It's been something of a steady year for investors in McDonald's (NYSE:MCD), as the world's biggest fast-food chain by sales has largely tracked the performance of the S&P 500, with the former posting gains of 3.5% and the latter up 4.5% year-to-date. Despite this, McDonald's is currently trading at the upper end of its one-year range of $92.22-$103.78, with shares priced at $100.42. Does this mean that the stock is set for a fall, or is McDonald's a buy right now?
McDonald's first quarter performance
On the face of it, the first quarter performance of McDonald's was largely disappointing. For example, consolidated revenues increased by only 1%, while diluted earnings per share (EPS) were 4% lower in the first quarter of 2014 than they were in the first quarter of 2013. That's disappointing and it seems surprising that shares have not experienced a decline as a result.
However, drilling down past the headline numbers reveals two key points. Firstly, McDonald's suffered from a negative currency impact in the first quarter, which caused revenue and EPS numbers to appear worse than they really were. For example, excluding the negative impact of currency translation, McDonald's revenue increased by 3%, while EPS fell by 2% rather than 4%.
Secondly, the McDonald's results were a tale of two halves. In other words, non-US performance was surprisingly strong, while US performance was disappointing. For example, in Europe comparable sales increased by 1.4% when compared to the first quarter of 2013. Furthermore, operating income increased by 4% in constant currencies, with noteworthy performance occurring in the UK, France and Russia.
This is slightly surprising, since Europe continues to lag the US in terms of wider economic growth. Indeed, US performance from McDonald's was markedly behind that of Europe at a 1.7% decline in comparable sales. A key reason for this significant difference could have been adverse weather conditions, although McDonald's continues to experience a relatively high level of competition in the US. As such, it will focus on improving the restaurant experience and optimizing its menu going forward.

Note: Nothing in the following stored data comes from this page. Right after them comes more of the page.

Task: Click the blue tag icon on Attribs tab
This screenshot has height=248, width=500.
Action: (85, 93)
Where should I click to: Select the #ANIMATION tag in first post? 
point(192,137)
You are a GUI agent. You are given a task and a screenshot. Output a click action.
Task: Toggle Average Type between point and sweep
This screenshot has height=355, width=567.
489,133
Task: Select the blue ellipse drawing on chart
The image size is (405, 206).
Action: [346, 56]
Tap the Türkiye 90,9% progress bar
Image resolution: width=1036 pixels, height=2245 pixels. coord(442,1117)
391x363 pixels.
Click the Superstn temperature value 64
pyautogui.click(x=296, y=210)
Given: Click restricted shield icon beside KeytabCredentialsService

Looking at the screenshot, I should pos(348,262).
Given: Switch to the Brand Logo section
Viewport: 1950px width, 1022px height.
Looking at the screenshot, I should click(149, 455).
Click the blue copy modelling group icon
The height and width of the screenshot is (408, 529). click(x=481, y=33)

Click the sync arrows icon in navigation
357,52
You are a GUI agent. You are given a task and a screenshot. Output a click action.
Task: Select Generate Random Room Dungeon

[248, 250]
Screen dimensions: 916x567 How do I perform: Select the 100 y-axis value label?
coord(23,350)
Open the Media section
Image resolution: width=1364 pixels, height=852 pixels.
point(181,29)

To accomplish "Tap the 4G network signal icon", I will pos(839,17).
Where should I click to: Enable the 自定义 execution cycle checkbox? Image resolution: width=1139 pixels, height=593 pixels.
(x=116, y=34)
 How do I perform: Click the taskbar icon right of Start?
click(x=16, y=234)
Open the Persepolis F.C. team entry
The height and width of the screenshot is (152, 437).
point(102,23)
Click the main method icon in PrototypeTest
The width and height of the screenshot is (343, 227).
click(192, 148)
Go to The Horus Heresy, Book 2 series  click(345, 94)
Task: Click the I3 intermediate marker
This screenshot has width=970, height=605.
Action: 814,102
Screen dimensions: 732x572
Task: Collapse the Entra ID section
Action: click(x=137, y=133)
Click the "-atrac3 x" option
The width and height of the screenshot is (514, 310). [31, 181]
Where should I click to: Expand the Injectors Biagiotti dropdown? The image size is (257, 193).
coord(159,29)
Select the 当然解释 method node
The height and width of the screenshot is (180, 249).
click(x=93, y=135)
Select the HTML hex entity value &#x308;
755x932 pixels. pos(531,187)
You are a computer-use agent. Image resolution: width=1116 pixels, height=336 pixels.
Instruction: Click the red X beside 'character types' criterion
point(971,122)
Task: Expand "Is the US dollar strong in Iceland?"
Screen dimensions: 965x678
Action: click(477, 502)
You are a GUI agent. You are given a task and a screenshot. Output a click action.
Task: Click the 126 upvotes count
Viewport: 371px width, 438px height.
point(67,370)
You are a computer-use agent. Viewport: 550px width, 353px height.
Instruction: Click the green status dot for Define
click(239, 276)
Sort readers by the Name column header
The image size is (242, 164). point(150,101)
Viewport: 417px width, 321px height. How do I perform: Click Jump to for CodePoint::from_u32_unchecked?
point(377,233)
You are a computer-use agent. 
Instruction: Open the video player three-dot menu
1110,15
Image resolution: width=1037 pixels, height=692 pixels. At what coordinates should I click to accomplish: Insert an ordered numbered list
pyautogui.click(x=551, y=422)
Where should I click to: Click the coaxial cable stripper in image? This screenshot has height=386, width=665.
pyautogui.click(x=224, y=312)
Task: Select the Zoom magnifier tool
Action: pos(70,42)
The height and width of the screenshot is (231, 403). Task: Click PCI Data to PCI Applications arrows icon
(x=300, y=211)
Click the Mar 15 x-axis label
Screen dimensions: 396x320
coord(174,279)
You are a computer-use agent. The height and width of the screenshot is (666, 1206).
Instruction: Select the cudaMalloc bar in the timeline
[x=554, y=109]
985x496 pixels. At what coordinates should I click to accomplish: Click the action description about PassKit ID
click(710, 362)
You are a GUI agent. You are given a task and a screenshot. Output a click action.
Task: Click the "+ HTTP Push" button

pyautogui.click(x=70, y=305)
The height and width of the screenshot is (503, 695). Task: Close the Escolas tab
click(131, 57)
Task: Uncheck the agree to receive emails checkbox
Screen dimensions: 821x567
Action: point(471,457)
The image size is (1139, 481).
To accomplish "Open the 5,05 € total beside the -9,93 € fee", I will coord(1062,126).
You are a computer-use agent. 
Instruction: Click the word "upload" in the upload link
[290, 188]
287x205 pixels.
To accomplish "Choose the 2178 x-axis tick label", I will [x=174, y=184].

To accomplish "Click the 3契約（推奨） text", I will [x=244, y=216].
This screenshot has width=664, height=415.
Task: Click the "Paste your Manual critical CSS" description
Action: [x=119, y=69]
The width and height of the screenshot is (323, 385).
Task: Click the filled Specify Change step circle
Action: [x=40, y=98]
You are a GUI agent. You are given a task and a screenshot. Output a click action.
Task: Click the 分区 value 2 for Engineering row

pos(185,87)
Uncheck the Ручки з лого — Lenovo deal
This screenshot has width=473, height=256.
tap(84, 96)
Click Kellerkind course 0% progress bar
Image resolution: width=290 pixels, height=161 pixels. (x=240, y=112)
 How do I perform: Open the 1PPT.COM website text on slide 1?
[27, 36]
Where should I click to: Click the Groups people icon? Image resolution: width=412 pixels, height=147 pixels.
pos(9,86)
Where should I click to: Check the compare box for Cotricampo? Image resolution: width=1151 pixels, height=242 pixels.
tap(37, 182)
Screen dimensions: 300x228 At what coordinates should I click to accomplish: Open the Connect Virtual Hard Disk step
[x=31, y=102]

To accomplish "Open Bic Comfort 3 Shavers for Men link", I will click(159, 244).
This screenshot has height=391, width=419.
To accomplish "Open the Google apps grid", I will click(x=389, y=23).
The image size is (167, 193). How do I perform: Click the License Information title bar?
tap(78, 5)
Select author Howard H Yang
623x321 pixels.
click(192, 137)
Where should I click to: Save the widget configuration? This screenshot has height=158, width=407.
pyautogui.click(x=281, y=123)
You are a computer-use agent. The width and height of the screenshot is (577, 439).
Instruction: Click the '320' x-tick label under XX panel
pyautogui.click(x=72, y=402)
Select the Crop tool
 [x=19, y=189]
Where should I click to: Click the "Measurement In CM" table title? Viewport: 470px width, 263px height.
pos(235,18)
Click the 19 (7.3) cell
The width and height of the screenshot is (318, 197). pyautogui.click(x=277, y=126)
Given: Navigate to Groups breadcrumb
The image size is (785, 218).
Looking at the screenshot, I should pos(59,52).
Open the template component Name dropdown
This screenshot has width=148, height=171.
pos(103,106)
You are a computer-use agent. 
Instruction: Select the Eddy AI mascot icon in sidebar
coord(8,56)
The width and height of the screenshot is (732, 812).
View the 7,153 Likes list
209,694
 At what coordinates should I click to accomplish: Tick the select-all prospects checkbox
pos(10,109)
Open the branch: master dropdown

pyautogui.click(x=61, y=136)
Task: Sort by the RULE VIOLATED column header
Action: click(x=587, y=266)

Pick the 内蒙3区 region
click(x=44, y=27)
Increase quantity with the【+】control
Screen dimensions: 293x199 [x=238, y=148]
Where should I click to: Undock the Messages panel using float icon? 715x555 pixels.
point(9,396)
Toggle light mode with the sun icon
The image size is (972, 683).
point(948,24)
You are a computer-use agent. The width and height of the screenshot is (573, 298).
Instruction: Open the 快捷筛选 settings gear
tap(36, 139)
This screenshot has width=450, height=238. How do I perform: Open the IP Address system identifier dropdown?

Focusing on two major competitors to McDonald's
Although Burger King's (UNKNOWN:BKW.DL) market capitalization is dwarfed by that of McDonald's ($99 billion versus $9 billion), its product line is strikingly similar. However, results for the first quarter of the year were very different for Burger King, with the company reporting an increase in global comparable sales of 2% and an increase in EPS of 67.8% when compared to the first quarter of 2013. Interestingly, Burger King delivered positive comparable sales growth in all of its regions – including the US – although it too suffered from adverse weather conditions. Despite this, it still posted positive comparable growth numbers for the US of 0.1%, which is considerably better than McDonald's (minus 1.7%) and even better than the 3% fall that Burger King experienced in the first quarter of 2013.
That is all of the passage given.